The research project, by Ohio-based financial analysis firm Demotech, finds that “tech-enabled litigation instigation” is growing into a predatory, covert business model that pushes insured property owners into the litigation process often before a claim has even been filed.
In existence since 2017, the practice is growing again thanks to artificial intelligence capabilities, which can harm property owners by forcing them into a pricey lawsuit process that requires big payouts to law firms and threatens the collapse of insurance companies operating in risk-prone areas, such as Florida.
Tactics under the practice include search engine optimization and pay-per-click advertising that pushes property owners to litigants rather than to insurance companies where the insured person can file a claim. The report found the practice increases the time it takes for property owners to receive a claim and the number of claims closed without payment.
The threat has drawn the attention of U.S. Sen. Thom Tillis of North Carolina, where Hurricane Helene battered mountainous regions in the western part of the state last year, and U.S. Rep. Kevin Hern of Oklahoma, which also faces inland hurricane threats. The lawmakers have developed a proposal to impose a federal tax on the third-party litigation funding profits, which seeks to make litigation financing less attractive and therefore mitigate the growing trend.
“These coordinated, high-tech scam and email attacks exploit post-storm confusion, capitalize on consumer crises, and accelerate carrier litigation to unsustainable levels. Alarmingly, it is not just homeowners who are being victimized. It is the entire insurance industry and the U.S. transportation economy — industries which serve as a critical safety net for property owners and business stability nationwide — that are subjected to an online, covert business model built on systematic online instigation to secure contested or litigated claims,” Demotech President Joe Petrelli said.
“In one recent time period in Florida, a group of carriers that failed had a 3% market share of premiums, yet saw their market share of new, annual litigated claims grow to nearly 20%. I knew that this phenomenon of meteoric growth in new, annual litigated claims was caused by ‘something new,’ a realization that led to this groundbreaking research project, and Todd’s discoveries.”

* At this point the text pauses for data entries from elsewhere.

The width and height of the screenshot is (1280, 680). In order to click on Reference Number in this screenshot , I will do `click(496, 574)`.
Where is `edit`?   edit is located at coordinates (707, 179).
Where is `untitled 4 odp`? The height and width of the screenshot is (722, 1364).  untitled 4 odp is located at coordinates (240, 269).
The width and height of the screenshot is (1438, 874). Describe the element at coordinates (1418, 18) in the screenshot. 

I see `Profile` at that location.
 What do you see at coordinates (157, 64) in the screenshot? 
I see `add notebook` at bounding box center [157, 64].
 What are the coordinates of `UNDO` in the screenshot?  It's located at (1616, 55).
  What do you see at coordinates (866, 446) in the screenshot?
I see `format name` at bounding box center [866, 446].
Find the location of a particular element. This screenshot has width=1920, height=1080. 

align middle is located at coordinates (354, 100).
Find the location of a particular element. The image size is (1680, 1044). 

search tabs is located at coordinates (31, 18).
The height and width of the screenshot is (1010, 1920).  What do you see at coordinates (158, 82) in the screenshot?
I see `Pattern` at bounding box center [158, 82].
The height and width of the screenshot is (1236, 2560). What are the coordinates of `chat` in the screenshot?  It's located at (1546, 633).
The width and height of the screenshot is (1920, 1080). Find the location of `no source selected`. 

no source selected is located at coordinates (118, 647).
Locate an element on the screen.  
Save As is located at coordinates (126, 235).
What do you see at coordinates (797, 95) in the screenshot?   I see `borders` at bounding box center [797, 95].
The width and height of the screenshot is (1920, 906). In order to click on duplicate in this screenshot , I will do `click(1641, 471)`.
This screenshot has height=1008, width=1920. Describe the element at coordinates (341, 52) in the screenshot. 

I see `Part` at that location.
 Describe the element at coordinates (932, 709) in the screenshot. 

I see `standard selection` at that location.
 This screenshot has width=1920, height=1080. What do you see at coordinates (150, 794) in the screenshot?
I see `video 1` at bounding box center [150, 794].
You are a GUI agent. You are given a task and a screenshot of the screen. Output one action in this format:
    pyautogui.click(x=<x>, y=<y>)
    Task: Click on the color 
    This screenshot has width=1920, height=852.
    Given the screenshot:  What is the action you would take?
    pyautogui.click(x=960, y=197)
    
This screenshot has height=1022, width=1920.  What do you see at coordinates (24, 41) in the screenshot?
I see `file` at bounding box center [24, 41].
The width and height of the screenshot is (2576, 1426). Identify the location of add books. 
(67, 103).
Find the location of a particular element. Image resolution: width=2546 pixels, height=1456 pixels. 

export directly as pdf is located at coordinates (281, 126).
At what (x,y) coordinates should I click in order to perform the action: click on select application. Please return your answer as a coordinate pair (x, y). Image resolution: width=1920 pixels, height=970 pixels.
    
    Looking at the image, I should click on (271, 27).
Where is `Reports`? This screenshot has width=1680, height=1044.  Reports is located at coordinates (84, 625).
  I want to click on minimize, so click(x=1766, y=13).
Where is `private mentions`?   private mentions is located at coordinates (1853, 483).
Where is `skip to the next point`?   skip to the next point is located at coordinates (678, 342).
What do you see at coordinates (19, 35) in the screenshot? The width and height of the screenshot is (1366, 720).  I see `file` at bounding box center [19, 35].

The report highlights threats that had already existed, including “nuclear verdicts” — awards exceeding $10 million that drive insurance premiums — and “social inflation,” with a rise in insurance costs that outpaces real inflation.
But it points out the threats are mounting with the insurgence of “tech-enabled litigation instigation,” a practice that targets insured property owners seeking a claim through various business tactics and often through third-party non-lawyers. The cost to settle a claim through the litigation process can be up to 360% higher than a non-litigated claim, according to an Office of Insurance Regulation study.
Already, this litigation practice has attracted tens of billions of dollars in third-party litigation funding, the Demotech study found.
Petrelli developed the study, which was then conducted by Todd Kozikowski, a digital risk intelligence consultant and CEO of 4Warn.
The study calls for litigation reform and its authors describe the proposal from Tillis and Hern viral in addressing current litigation practices. In the meantime, the report also calls for consumer vigilance, by contacting an insurance provider directly about a claim rather than clicking a link in a pop-up or unsolicited email.